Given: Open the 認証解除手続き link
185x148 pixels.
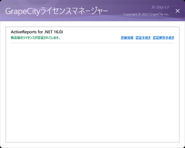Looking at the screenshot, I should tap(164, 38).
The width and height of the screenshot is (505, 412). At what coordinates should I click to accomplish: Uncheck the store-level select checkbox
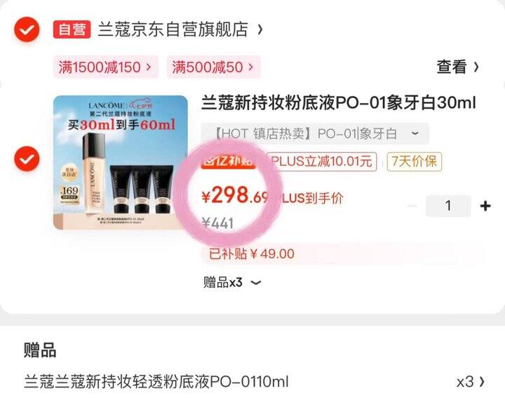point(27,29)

------------------------------

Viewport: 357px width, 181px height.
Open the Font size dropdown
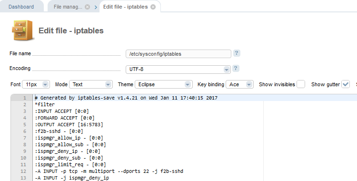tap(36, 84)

------------------------------

*PROBLEM REQUIREMENTS*: Transcribe the lines starting at the one containing "Viewport: 357px width, 181px height." and ending after the one containing "tap(36, 84)", both included. Omit the pictures from your answer.

*ANSWER TO THE TASK*:
Viewport: 357px width, 181px height.
Open the Font size dropdown
tap(36, 84)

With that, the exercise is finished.